What you are asked to do:
Could you say how many lines in the entries contain the string "computer"? Give only that number.

Records shown:
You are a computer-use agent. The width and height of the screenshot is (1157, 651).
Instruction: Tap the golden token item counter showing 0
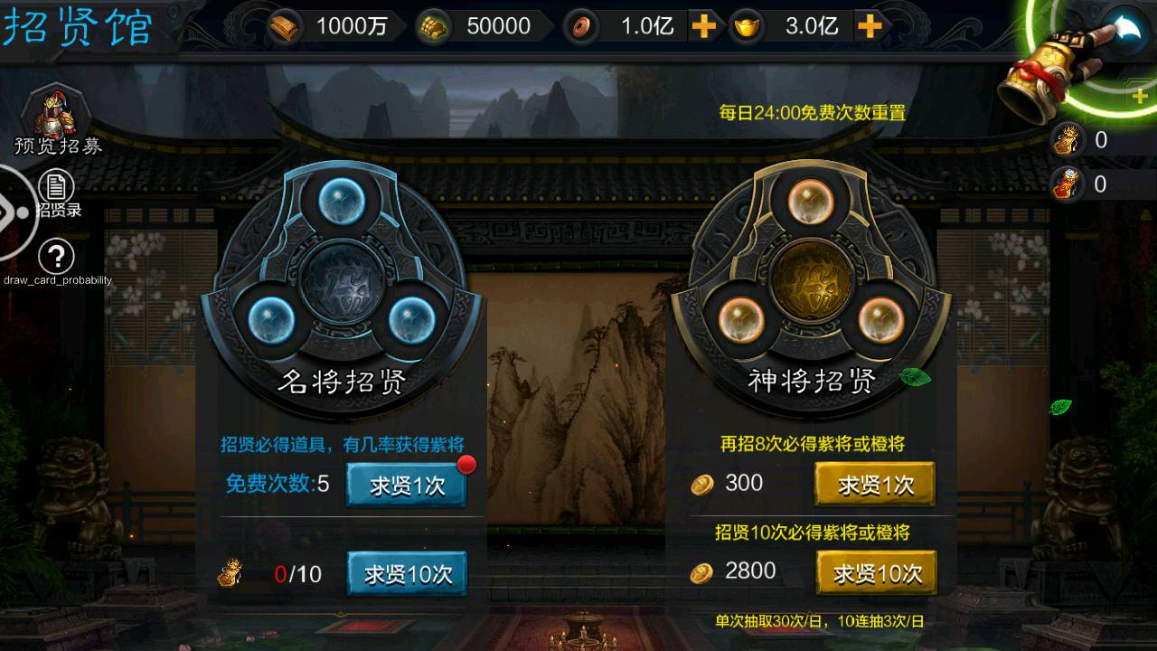(x=1081, y=139)
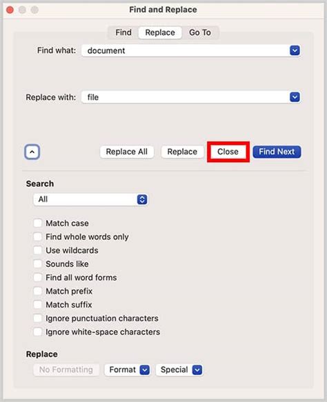Tick Find all word forms
This screenshot has width=327, height=402.
pyautogui.click(x=38, y=277)
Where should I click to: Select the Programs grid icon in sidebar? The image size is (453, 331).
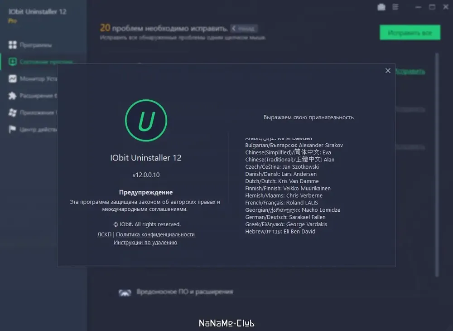(12, 45)
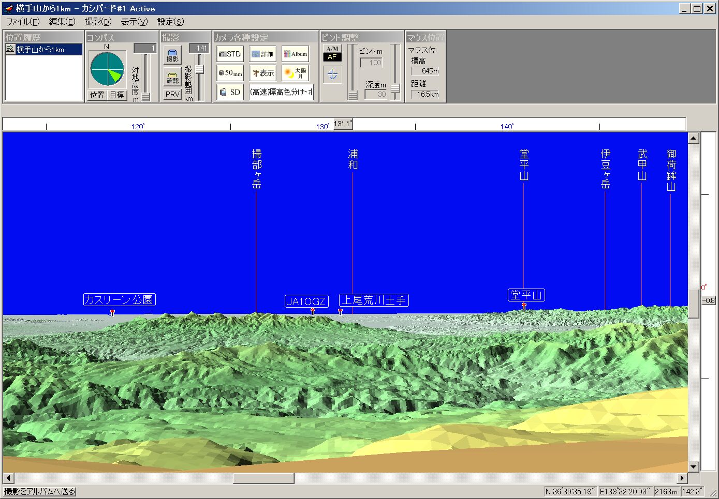The image size is (719, 499).
Task: Click the 撮影範囲 km range slider
Action: (x=199, y=70)
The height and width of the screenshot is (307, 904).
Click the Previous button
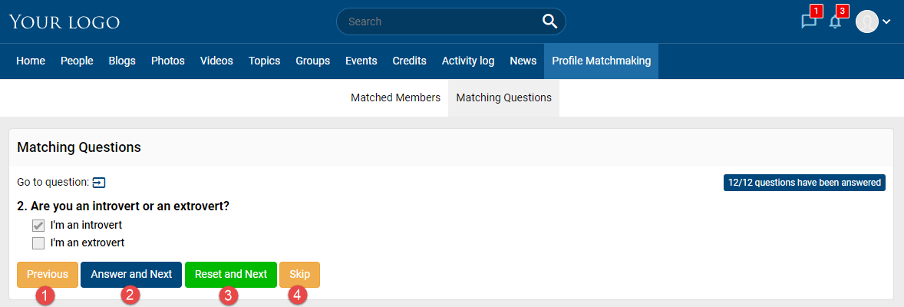click(x=48, y=275)
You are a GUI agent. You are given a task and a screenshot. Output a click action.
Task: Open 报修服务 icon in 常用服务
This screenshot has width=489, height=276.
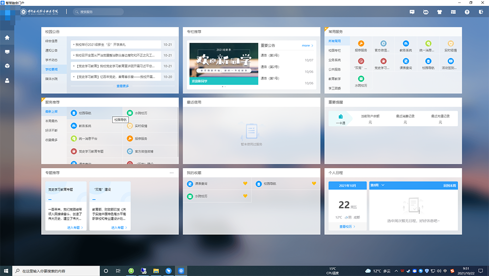click(x=361, y=44)
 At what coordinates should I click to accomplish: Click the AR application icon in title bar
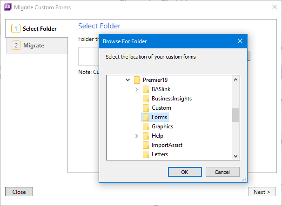7,7
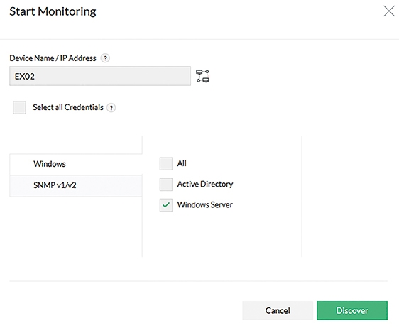Screen dimensions: 399x333
Task: Switch to the SNMP v1/v2 credentials tab
Action: coord(76,185)
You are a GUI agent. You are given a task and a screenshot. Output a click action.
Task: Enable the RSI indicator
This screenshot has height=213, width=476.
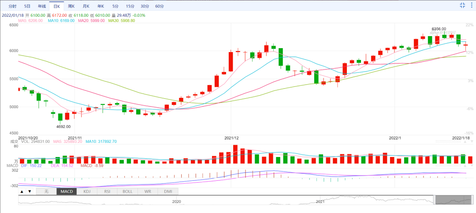(x=107, y=191)
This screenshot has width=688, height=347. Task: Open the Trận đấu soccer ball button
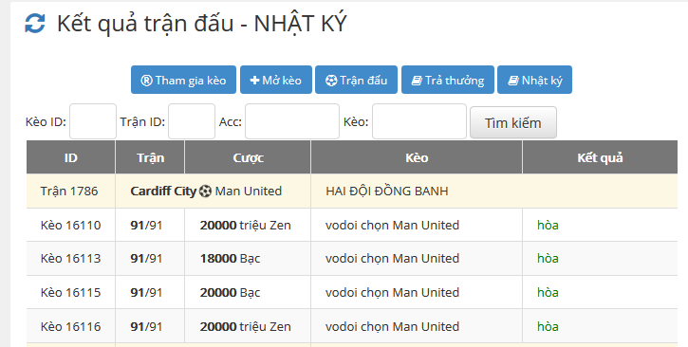(x=356, y=80)
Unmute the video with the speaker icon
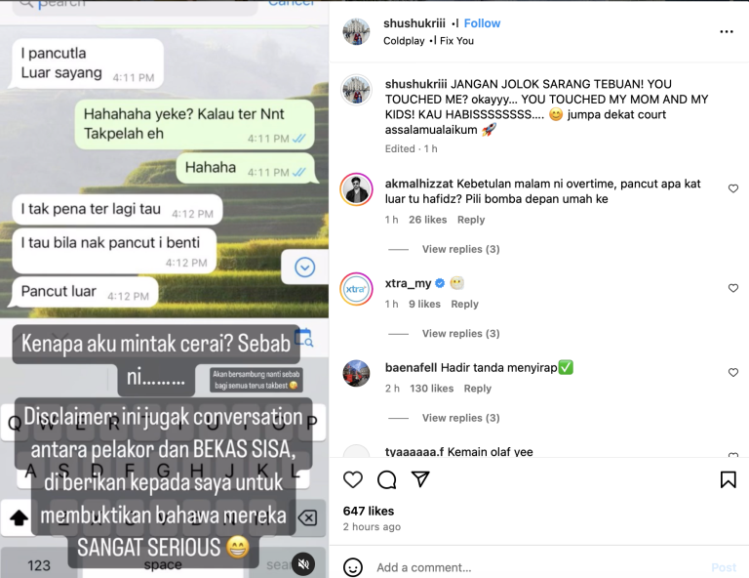749x578 pixels. [x=303, y=563]
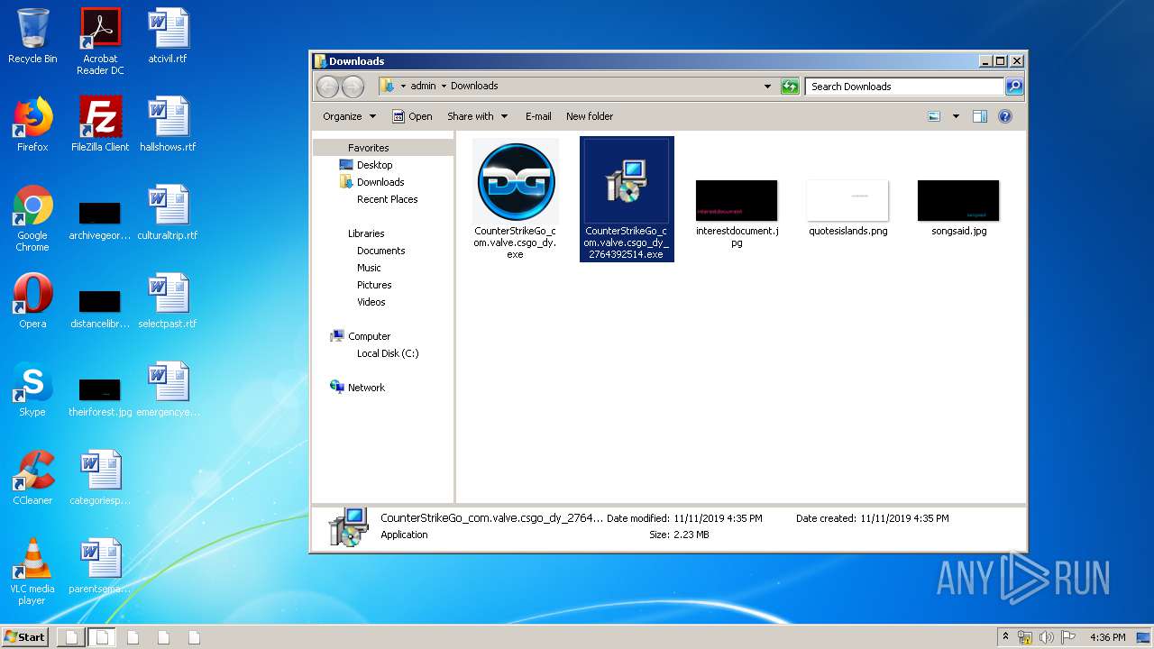
Task: Select Local Disk (C:) in navigation pane
Action: point(388,353)
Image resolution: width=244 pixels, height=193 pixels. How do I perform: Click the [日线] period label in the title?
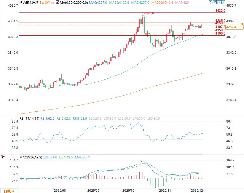[44, 2]
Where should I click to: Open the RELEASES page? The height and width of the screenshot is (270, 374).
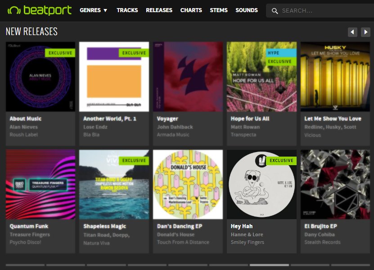pos(159,10)
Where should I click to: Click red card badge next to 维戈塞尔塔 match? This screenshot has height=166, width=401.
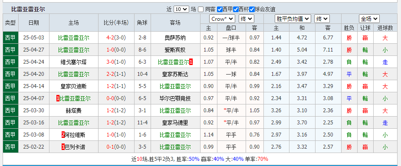pos(191,62)
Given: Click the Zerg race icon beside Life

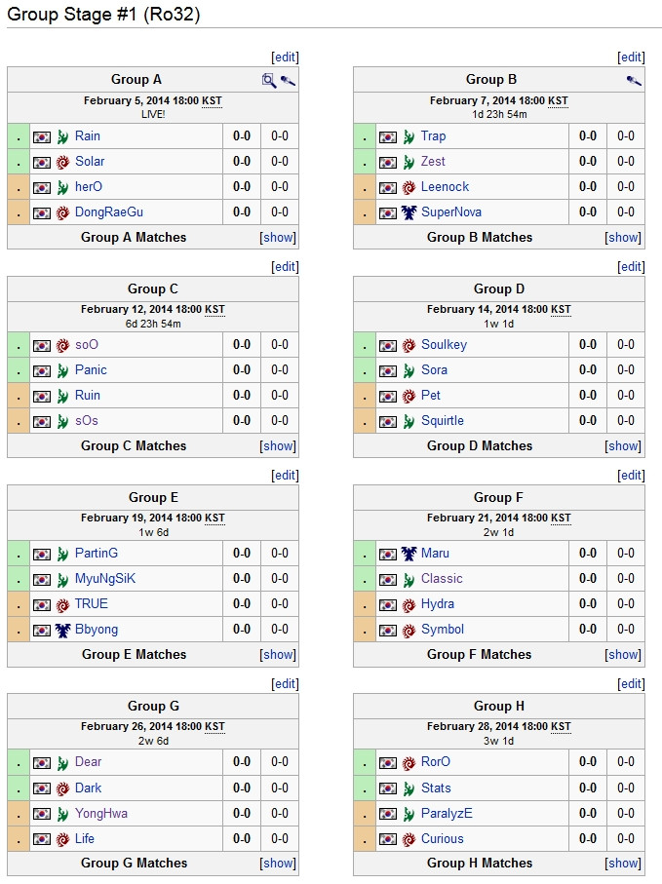Looking at the screenshot, I should (63, 839).
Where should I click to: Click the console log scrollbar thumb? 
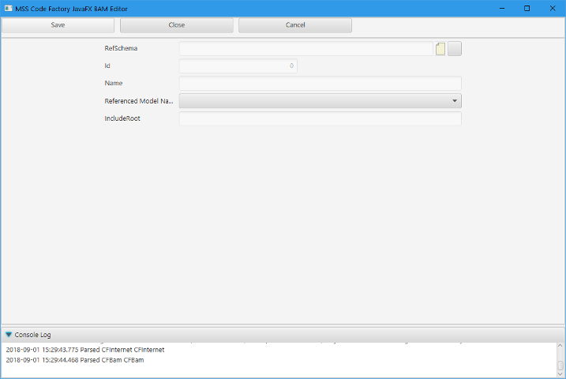tap(560, 366)
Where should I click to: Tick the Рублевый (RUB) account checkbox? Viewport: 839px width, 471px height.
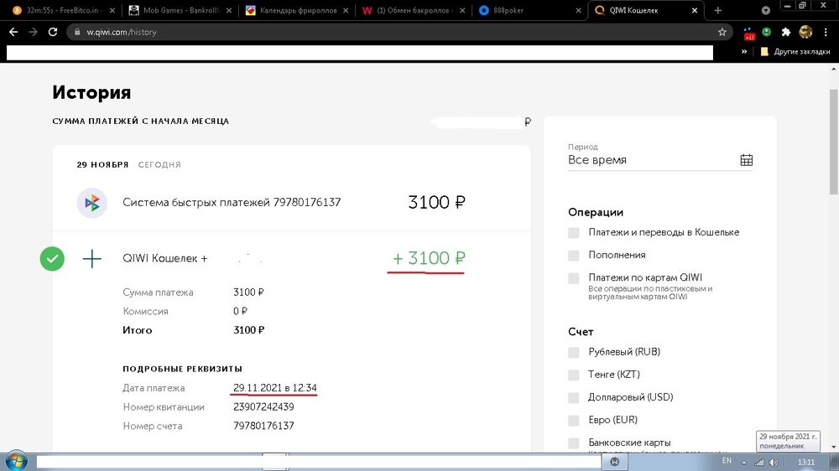point(574,352)
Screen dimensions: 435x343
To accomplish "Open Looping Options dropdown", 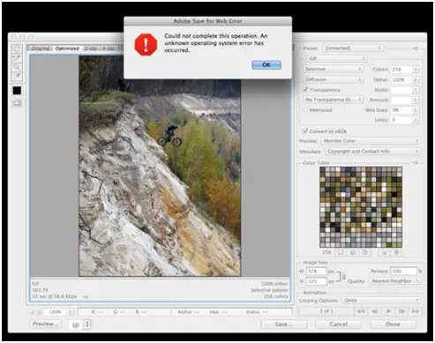I will (381, 301).
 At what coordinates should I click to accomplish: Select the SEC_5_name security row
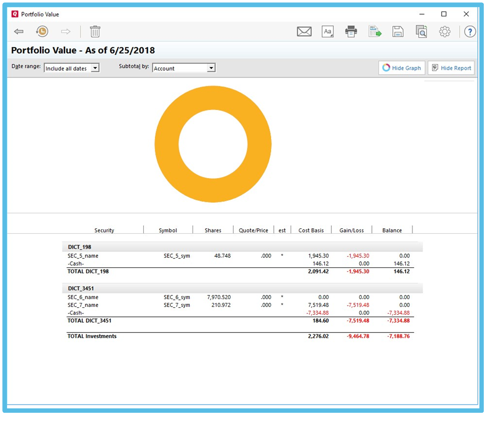coord(83,256)
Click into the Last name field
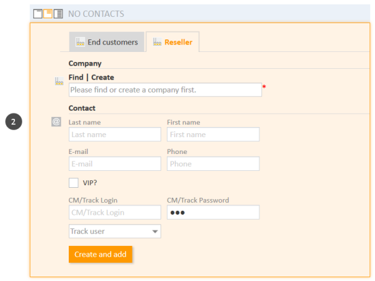This screenshot has height=281, width=375. (115, 135)
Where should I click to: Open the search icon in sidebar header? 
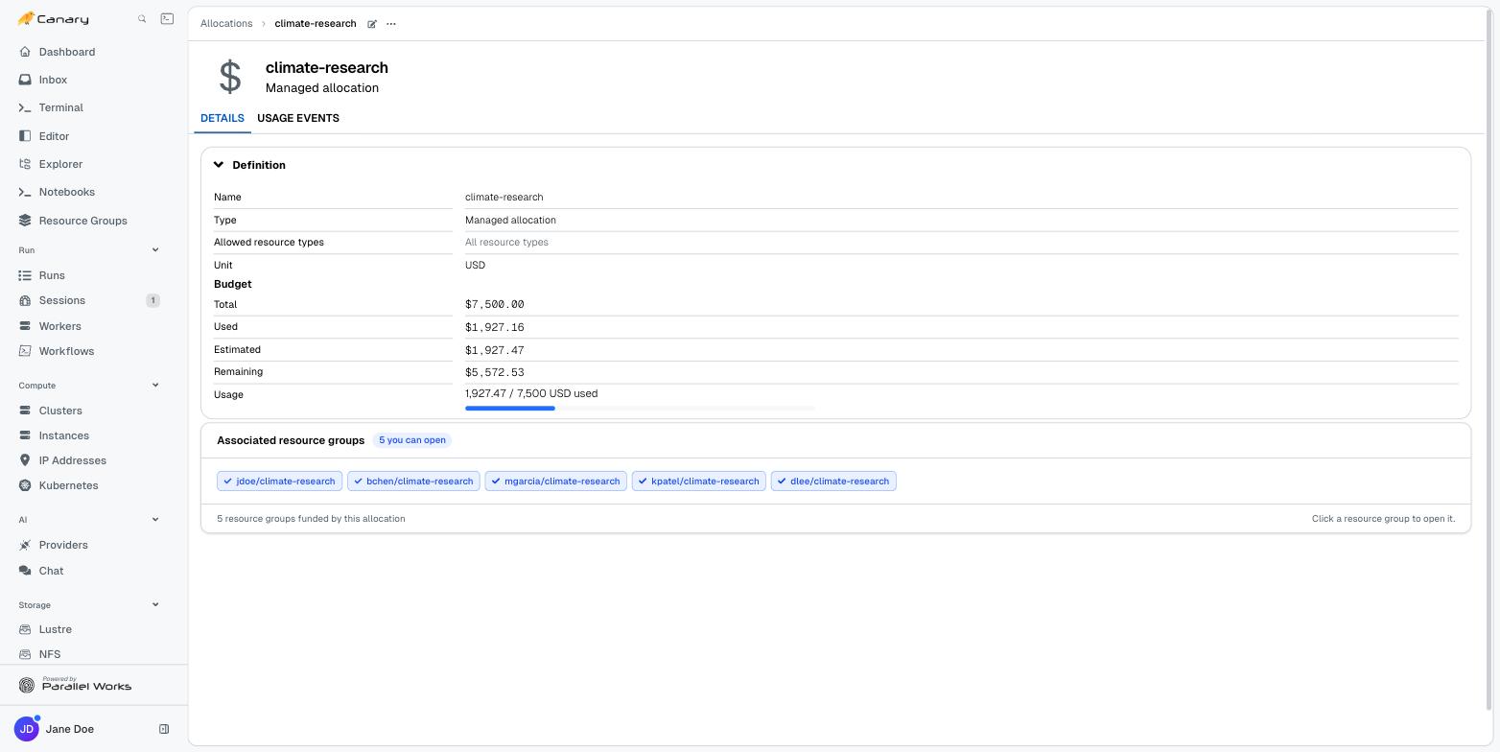[142, 19]
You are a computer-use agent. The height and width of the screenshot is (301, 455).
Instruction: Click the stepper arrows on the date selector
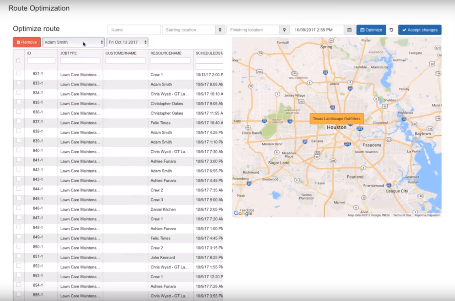point(145,42)
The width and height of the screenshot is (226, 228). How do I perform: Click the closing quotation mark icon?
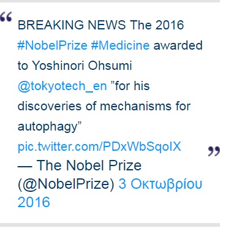pos(214,151)
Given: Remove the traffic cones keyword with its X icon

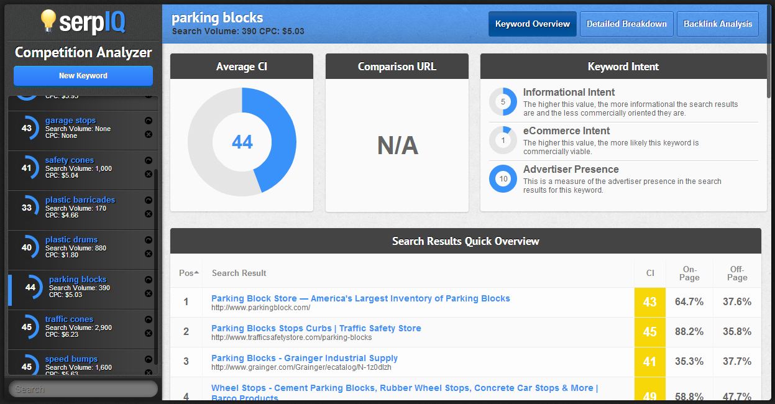Looking at the screenshot, I should pyautogui.click(x=149, y=333).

Answer box:
2